* Brano fornito *
»»

Florida

L'effetto Trump per i varesini che operano negli Usa

Un convegno organizzato dall’Unione Industriali della Provincia di Varese mette in luce gli effetti delle riforme americane su imprese e lavoratori italiani. Questo focus è stato molto importante per le imprese di Varese, per le quali gli Stati Uniti sono il quarto mercato di riferimento, importante soprattutto per il momento congiunturale, dato che l’export varesino nel primo trimestre 2018 segna un calo.

Aeromobili, veicoli spaziali e relativi dispositivi in testa, ma anche macchinari e prodotti meccanici, siderurgici, plastici, medici, alimentari, tessili: è lunga e diversificata la lista dei beni made in Varese esportati negli Stati Uniti, quarto mercato di riferimento dopo Germania, Francia e Gran Bretagna, e primo extra-Europeo. I dati provvisori 2018 elaborati dall’Ufficio Studi dell’Unione degli Industriali mettono in luce che nel primo trimestre 2018, Varese ha esportato circa 122 milioni di euro verso gli Usa, un valore in calo del 3% rispetto allo stesso periodo del 2017, tuttavia con un saldo commerciale stabile (+0,5%) dovuto alla repentina discesa sul fronte delle importazioni.

In particolare, è l’aerospazio varesino a registrare nei primi tre mesi dell’anno una buona performance sfiorando i 21 milioni di euro esportati negli Stati Uniti, rispetto agli 11 milioni dello stesso periodo 2017 (+86%). Ad andar bene sono anche gli altri due comparti varesini maggiormente presenti sul mercato a stelle e strisce: macchine per impieghi speciali (+3,6%) e prodotti in metallo (+17,3%). Con il segno più anche le forniture mediche (+12,1%), gli altri prodotti tessili (+1,7%) e le bevande (+2,6%). In discesa, invece, l’export delle materie plastiche (-27%), delle macchine di impiego generale (-13,6%) e gli altri prodotti alimentati (-52%).

In questo quadro è evidentemente fondamentale per le imprese varesine essere informate e aggiornate sulle rilevanti riforme attuate dalla presidenza americana. La nuova politica della Casa Bianca, infatti, investe in maniera stringente fisco, commercio e immigrazione. Lecito parlare di “effetto Trump”: tema di grande attualità per il largo pubblico. Meno note, invece, le conseguenze pratiche per il mondo delle imprese e per i lavoratori che operano negli e con gli Usa.

È stato questo il focus del convegno “USA – Gli effetti delle riforme Trump in materia fiscale, di immigrazione e di commercio con Paesi esteri: vantaggi e rischi per imprese e lavoratori italiani che operano negli Stati Uniti d’America”, organizzato dall’Area Internazionalizzazione e Rapporti con l’estero Unione degli Industriali della Provincia di Varese.

««

* Sezione dati *
»»

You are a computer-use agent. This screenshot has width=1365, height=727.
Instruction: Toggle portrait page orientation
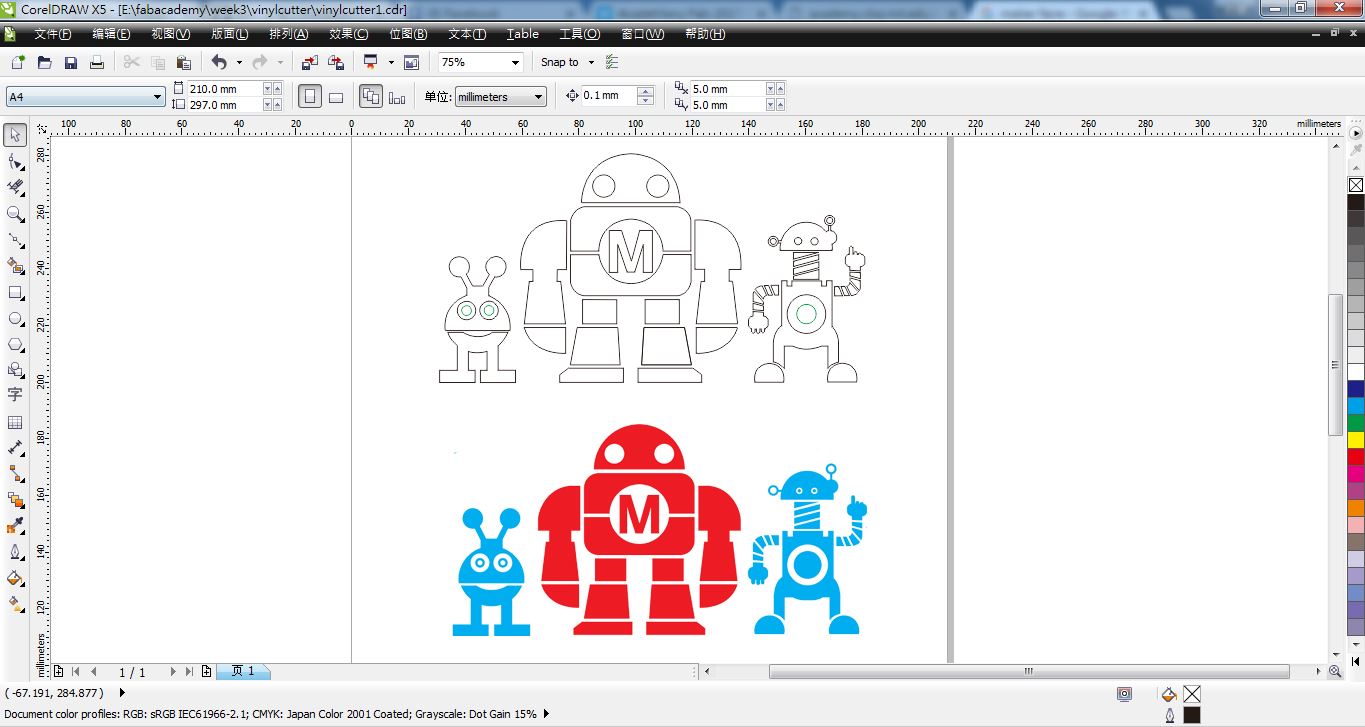tap(310, 95)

««

* Cose da fare *
a - Elenca i comparti dell'export varesino che nel brano risultano in crescita verso gli Stati Uniti nel primo trimestre 2018, ognuno con la sua percentuale.
b - Per ogni affermazione, rispondi sì o no secondo il brano e cita le parole che lo provano:
(i) Gli Stati Uniti sono il primo mercato fuori dall'Europa per i prodotti di Varese.
(ii) Nel primo trimestre 2018 l'export di materie plastiche verso gli Usa è aumentato.
(iii) Il convegno è stato organizzato dalla Camera di commercio di Varese.
c - Ricopia dal brano il tratto che si apre con le parole contenenti "L'effetto Trump per" e si chiude con "segna un calo.".

* Risposte scritte *
a -
- Aerospazio (+86%)
- Macchine per impieghi speciali (+3,6%)
- Prodotti in metallo (+17,3%)
- Forniture mediche (+12,1%)
- Altri prodotti tessili (+1,7%)
- Bevande (+2,6%)

b -
(i) Sì: "quarto mercato di riferimento dopo Germania, Francia e Gran Bretagna, e primo extra-Europeo"
(ii) No: "In discesa, invece, l’export delle materie plastiche (-27%)"
(iii) No: "organizzato dall’Unione Industriali della Provincia di Varese"

c -
L'effetto Trump per i varesini che operano negli Usa

Un convegno organizzato dall’Unione Industriali della Provincia di Varese mette in luce gli effetti delle riforme americane su imprese e lavoratori italiani. Questo focus è stato molto importante per le imprese di Varese, per le quali gli Stati Uniti sono il quarto mercato di riferimento, importante soprattutto per il momento congiunturale, dato che l’export varesino nel primo trimestre 2018 segna un calo.